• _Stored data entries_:
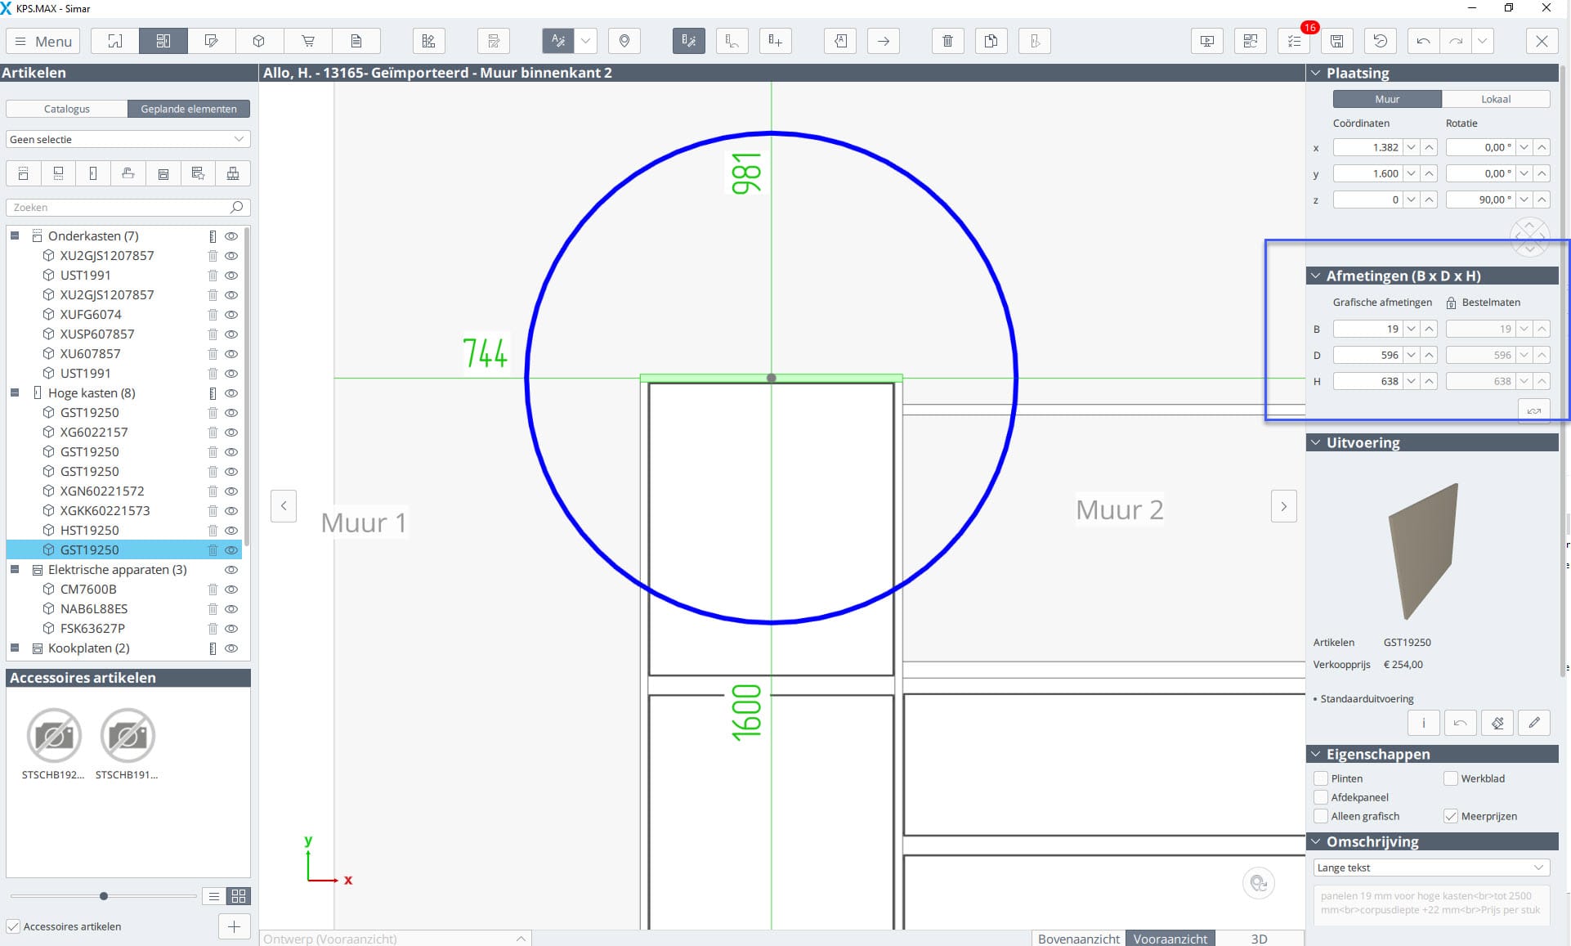Image resolution: width=1571 pixels, height=946 pixels.
Task: Click the trash delete icon in toolbar
Action: (x=947, y=41)
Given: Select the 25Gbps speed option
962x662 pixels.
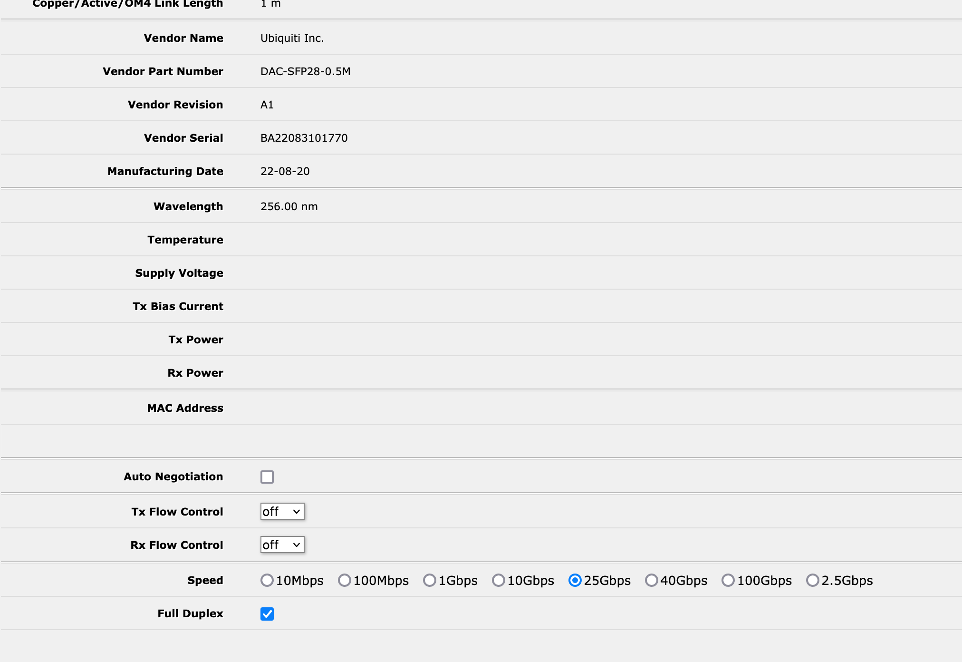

• _Directions for this task_:
Pictures are to be left out; the answer must otherwise be exactly the lines from the one with "Given: Select the 25Gbps speed option" through the final line of the entries above, both included.

• _Answer space_:
Given: Select the 25Gbps speed option
962x662 pixels.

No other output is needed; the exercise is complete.